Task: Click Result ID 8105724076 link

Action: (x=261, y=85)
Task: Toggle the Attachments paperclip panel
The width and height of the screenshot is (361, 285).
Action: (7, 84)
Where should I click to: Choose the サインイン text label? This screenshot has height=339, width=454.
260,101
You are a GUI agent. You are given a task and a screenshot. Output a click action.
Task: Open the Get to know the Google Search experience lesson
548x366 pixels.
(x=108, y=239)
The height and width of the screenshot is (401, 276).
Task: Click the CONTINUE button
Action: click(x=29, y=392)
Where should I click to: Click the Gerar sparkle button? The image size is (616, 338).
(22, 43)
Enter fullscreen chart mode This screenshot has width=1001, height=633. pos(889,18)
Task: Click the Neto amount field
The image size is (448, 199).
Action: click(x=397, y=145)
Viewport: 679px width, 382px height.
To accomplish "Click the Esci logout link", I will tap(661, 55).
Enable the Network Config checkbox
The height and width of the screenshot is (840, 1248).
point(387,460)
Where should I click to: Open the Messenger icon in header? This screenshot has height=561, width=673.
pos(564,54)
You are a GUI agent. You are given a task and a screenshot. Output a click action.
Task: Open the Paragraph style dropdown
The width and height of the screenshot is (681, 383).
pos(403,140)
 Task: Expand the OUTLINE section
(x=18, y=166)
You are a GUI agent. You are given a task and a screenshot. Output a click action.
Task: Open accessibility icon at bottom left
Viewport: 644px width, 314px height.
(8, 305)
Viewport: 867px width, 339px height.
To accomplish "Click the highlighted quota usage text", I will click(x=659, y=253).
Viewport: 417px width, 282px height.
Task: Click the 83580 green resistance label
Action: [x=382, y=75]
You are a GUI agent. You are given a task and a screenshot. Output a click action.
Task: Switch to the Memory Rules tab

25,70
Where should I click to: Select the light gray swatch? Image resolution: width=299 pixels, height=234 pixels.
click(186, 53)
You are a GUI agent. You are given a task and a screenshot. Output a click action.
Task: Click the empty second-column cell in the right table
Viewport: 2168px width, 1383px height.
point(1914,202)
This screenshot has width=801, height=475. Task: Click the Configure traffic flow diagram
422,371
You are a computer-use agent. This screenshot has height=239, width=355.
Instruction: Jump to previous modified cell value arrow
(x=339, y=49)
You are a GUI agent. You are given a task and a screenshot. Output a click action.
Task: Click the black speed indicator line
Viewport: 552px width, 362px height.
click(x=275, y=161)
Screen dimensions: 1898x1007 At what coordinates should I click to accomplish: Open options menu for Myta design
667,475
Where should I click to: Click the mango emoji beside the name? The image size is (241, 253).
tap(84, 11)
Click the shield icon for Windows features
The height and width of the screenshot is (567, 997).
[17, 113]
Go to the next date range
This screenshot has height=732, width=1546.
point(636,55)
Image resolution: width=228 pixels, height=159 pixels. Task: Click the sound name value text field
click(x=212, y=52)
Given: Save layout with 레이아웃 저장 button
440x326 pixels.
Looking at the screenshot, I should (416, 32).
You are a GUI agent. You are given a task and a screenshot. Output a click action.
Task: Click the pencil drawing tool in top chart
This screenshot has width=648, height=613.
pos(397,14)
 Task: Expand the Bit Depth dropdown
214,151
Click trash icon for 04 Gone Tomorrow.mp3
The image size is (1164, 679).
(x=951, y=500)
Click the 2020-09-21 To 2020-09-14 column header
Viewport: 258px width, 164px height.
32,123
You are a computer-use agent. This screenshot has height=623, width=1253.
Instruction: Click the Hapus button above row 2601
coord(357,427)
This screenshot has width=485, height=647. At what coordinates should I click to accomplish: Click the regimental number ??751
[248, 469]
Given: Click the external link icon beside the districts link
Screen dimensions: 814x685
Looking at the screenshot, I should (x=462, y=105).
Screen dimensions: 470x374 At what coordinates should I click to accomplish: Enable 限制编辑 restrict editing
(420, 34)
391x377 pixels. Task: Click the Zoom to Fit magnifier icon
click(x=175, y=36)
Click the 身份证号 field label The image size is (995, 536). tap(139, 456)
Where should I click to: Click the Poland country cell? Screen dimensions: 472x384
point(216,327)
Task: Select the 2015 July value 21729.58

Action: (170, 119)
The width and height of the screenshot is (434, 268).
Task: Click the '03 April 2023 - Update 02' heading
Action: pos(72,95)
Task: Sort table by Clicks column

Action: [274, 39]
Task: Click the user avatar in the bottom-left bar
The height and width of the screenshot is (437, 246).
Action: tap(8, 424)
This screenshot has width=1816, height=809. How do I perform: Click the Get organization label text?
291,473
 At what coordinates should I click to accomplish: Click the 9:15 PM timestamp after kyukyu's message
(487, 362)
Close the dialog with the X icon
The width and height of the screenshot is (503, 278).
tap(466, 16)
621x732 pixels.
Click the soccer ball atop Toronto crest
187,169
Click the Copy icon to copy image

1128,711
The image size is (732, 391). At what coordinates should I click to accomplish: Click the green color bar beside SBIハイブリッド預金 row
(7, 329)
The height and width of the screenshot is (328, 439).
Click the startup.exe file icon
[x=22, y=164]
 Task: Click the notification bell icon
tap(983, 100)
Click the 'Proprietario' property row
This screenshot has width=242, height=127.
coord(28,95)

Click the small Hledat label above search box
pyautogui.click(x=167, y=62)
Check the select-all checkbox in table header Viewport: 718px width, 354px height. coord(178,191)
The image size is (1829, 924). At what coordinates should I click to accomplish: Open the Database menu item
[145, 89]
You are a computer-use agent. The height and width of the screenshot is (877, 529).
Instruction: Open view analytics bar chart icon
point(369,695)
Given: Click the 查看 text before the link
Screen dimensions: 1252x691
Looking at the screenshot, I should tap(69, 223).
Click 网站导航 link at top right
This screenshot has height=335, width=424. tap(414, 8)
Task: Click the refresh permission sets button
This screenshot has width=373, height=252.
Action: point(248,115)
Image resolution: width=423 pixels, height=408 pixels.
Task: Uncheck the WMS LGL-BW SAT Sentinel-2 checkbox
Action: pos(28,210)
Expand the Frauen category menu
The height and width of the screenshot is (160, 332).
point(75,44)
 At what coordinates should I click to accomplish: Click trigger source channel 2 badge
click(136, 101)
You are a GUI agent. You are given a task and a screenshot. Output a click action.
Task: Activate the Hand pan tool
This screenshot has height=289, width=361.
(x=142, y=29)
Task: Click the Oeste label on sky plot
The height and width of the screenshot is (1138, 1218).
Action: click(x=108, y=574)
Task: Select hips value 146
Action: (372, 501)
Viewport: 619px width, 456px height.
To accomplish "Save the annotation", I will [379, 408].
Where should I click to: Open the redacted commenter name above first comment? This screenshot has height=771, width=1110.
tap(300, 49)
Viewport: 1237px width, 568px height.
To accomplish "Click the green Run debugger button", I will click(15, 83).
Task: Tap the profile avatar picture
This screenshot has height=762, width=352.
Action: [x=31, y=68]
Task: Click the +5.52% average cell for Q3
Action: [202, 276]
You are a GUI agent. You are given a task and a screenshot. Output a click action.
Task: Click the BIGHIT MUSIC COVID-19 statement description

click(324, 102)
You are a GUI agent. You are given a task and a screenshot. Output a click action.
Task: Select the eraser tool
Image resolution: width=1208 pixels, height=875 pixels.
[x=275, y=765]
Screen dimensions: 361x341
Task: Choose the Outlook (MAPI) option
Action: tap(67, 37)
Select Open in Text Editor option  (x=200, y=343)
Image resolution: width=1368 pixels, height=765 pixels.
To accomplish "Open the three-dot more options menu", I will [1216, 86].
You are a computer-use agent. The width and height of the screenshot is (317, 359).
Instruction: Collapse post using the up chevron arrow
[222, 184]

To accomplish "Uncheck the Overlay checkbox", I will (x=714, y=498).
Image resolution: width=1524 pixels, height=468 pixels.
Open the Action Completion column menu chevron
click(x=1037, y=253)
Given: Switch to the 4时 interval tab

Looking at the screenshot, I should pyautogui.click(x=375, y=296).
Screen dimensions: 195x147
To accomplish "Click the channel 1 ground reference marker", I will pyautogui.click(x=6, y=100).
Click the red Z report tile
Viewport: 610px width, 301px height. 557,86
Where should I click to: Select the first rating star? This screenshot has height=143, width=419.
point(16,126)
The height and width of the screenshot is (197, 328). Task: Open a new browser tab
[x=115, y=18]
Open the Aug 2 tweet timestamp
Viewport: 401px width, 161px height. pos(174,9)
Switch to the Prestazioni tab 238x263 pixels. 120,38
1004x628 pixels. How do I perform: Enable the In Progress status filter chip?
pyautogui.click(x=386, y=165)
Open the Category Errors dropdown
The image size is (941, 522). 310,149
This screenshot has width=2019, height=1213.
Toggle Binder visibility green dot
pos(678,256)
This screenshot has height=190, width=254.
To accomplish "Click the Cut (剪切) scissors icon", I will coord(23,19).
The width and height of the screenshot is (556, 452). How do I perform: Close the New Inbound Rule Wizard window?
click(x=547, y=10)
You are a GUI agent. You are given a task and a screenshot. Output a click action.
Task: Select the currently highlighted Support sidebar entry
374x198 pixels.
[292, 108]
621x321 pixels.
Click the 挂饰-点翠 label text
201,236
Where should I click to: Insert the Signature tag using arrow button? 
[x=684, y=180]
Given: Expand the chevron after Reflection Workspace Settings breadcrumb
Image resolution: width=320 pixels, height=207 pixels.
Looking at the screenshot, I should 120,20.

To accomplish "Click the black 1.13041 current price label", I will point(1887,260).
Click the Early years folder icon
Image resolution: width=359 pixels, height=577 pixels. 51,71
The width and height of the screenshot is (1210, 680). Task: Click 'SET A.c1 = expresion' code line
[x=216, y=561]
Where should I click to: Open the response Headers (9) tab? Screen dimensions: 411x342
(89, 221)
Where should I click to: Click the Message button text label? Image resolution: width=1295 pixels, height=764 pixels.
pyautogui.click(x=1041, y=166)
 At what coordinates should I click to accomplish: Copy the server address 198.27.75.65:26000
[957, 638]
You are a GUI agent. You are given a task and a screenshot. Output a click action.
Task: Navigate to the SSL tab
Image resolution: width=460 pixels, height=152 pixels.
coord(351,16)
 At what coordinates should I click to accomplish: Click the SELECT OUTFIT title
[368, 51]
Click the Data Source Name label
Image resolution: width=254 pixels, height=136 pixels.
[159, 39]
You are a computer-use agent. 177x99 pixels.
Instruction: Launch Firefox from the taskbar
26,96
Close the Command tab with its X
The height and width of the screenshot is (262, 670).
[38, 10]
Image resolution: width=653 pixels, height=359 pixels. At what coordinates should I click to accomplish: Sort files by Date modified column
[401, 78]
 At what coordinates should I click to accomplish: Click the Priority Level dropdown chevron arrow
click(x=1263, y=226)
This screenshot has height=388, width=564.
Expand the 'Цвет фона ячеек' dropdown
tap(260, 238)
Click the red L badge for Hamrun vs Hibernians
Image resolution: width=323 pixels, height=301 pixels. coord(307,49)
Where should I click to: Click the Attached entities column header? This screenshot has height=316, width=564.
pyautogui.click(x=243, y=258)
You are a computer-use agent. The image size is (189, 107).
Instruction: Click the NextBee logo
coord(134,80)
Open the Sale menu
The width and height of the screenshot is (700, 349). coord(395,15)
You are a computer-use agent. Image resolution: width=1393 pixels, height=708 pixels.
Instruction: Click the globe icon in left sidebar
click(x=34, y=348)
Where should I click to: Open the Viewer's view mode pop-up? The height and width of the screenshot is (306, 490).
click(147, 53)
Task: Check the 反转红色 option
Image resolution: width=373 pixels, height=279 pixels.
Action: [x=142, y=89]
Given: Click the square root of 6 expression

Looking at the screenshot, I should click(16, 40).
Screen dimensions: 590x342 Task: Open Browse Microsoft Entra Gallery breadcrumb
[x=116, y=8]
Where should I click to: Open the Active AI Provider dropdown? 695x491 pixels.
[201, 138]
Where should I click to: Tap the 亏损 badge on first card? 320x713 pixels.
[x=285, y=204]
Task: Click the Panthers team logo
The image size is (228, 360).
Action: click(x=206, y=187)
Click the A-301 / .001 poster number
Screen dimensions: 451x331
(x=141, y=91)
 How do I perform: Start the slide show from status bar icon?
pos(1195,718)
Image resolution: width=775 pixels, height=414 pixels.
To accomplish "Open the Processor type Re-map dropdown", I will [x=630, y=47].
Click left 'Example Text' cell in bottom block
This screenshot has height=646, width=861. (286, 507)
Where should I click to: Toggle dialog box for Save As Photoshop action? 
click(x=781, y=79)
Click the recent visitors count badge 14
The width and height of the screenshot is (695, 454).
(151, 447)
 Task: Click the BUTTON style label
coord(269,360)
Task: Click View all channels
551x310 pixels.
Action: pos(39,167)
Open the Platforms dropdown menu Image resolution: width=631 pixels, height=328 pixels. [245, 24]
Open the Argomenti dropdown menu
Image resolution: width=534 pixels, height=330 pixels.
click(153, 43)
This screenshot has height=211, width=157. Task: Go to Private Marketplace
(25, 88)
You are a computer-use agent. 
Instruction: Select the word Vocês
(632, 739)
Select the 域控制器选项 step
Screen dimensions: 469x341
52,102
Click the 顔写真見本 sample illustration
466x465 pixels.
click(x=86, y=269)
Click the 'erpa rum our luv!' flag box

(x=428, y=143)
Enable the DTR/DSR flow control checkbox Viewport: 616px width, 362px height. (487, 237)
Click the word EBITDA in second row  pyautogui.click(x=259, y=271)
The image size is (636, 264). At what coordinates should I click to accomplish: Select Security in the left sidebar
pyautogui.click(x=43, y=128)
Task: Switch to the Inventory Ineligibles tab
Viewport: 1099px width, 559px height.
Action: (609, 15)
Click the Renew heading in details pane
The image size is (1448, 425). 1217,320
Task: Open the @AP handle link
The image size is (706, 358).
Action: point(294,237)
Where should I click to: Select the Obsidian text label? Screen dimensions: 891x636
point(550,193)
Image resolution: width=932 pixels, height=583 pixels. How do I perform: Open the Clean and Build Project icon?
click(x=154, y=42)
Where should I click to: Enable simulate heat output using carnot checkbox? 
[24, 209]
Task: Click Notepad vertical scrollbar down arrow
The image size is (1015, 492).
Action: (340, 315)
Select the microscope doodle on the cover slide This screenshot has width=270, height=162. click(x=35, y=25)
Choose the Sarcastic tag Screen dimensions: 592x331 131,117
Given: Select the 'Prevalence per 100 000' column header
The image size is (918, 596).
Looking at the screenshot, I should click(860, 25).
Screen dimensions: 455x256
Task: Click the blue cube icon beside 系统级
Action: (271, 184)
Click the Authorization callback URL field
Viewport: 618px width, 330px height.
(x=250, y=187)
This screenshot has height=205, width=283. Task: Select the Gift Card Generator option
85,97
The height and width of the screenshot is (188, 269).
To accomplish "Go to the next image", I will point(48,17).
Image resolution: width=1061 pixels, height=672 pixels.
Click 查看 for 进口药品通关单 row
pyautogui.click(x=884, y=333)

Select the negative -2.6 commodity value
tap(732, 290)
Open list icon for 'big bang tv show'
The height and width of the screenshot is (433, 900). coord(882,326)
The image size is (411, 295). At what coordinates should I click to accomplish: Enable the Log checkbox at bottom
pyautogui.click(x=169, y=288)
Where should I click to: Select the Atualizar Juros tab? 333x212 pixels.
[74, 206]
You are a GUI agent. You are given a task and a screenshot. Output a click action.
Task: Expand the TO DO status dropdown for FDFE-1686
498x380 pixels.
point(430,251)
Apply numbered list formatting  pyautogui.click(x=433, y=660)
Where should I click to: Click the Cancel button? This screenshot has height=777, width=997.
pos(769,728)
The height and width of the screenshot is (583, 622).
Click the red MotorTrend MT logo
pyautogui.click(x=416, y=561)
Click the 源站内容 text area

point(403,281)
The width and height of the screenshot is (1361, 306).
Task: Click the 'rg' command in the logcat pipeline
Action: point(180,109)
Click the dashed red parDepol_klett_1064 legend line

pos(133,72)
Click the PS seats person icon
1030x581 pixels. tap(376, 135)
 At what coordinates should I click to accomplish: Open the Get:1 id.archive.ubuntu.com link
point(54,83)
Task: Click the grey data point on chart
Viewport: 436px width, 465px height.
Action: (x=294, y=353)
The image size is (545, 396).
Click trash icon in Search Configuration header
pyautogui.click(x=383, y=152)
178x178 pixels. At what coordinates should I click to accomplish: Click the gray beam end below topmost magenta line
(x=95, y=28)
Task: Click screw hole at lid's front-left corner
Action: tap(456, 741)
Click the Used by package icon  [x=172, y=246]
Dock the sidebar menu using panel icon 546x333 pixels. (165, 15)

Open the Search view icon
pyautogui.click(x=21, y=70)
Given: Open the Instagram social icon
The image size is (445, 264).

+ + +

■ Work order
Show each line in the listing above that has "black".

■ Answer space
Task: Click the black speed indicator line
To accomplish "Click the black 1.13041 current price label", I will point(1887,260).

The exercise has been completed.